O aumento da depressão entre os jovens no Brasil
Enviada em 05/07/2018
O período literário que ficou conhecido como mal-do-século, fez parte da escola Romântica e foi caracterizado por sentimentos como pessimismo, escapismo e melancolia. No Brasil atual, o mal-do-século manifesta-se como depressão, atingindo aos jovens, que sentem necessidade de sucesso e perfeição tanto no seu estilo de vida, quanto nos seus relacionamentos.
John Locke argumenta com a teoria da tábula rasa, a qual afirma que todos os homens nascem iguais, sem conhecimento algum. Porém, logo no início da vida o ser humano aprende a ser imitador com comparações, que podem ser exemplificadas com a frase: “ A criança X está fazendo isso, ela é bonita”, mostrando o outro como certo. Para o jovem, essas comparações estão cada vez mais presentes por causa do estilo de vida utópico propagado por vários perfis nas redes sociais. Isso pode causar sentimentos de inferioridade e, consequentemente, depressão ao jovem que deseja ter aquela vida, mas que é inatingível.
Coexiste, também, a necessidade de sucesso nas relações interpessoais.
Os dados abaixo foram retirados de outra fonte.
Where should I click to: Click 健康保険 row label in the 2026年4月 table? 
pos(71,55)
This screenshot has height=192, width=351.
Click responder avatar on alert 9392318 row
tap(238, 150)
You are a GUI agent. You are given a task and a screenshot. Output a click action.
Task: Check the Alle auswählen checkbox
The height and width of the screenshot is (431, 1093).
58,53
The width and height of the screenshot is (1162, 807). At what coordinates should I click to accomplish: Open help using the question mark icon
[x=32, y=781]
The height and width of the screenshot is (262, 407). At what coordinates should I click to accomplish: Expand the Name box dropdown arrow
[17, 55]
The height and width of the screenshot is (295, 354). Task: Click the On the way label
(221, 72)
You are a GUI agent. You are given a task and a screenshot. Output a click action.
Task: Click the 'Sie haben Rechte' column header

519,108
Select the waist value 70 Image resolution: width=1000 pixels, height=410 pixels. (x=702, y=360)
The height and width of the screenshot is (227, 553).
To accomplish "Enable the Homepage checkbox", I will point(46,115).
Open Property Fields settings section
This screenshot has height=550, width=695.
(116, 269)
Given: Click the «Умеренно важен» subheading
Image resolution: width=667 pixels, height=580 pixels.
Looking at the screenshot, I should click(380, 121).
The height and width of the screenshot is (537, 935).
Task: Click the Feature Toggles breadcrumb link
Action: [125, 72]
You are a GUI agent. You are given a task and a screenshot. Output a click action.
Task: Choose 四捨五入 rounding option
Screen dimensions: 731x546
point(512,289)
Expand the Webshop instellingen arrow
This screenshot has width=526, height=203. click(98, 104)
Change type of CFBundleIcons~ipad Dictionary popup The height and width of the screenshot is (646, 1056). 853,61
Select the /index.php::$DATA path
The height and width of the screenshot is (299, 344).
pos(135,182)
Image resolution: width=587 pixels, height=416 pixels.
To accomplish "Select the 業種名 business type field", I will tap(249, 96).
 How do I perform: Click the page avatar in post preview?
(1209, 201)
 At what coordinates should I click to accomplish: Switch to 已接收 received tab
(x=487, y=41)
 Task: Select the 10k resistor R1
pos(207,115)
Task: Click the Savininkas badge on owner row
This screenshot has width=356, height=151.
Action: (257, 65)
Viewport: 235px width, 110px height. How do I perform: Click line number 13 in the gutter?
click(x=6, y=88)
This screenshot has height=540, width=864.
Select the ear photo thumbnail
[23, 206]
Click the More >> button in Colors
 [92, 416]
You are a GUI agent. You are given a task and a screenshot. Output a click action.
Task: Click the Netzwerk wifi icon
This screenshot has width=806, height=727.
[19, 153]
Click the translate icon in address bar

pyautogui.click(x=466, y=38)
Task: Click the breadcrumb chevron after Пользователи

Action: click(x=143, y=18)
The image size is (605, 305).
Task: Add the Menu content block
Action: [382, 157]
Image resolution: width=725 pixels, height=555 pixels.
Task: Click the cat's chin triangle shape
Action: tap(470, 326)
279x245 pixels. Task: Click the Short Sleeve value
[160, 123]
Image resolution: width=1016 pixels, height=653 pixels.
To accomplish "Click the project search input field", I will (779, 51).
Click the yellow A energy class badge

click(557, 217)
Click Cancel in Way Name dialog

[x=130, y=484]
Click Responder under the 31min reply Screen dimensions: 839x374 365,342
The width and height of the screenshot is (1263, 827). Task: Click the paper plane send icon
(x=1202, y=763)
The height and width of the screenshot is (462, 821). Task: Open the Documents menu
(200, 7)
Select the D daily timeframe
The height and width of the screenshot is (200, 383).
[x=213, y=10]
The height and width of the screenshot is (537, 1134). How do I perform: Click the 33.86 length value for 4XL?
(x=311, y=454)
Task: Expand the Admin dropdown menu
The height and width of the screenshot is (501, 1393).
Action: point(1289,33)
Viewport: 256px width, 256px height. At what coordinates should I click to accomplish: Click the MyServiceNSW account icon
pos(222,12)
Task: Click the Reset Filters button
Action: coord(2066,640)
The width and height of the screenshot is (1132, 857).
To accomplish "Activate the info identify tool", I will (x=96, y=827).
Os preconceitos e a imposição dos padrões de beleza são fatores que contribuem para a depressão e podem levar ao suicídio, como no caso da jovem brasileira Bruna Borges, de 19 anos que se suicidou durante uma live no Instagram e declarou minutos antes de sua morte: “Parece que não dá pra ser feliz tendo que agradar a todos e a si mesmo.”
Logo, percebe-se que para atenuar o mal-do-século dos jovens brasileiros são necessárias a mobilização de diversos setores da sociedade. As redes sociais, com seus influenciadores digitais podem conscientizar aos jovens, através de postagens, afirmando que nem sempre o que é postado é verdadeiro. Além disso, o Governo e os profissionais da saúde podem fazer parcerias e promover palestras nas escolas e universidades sobre saúde emocional, tanto para os alunos, quanto para os seus familiares.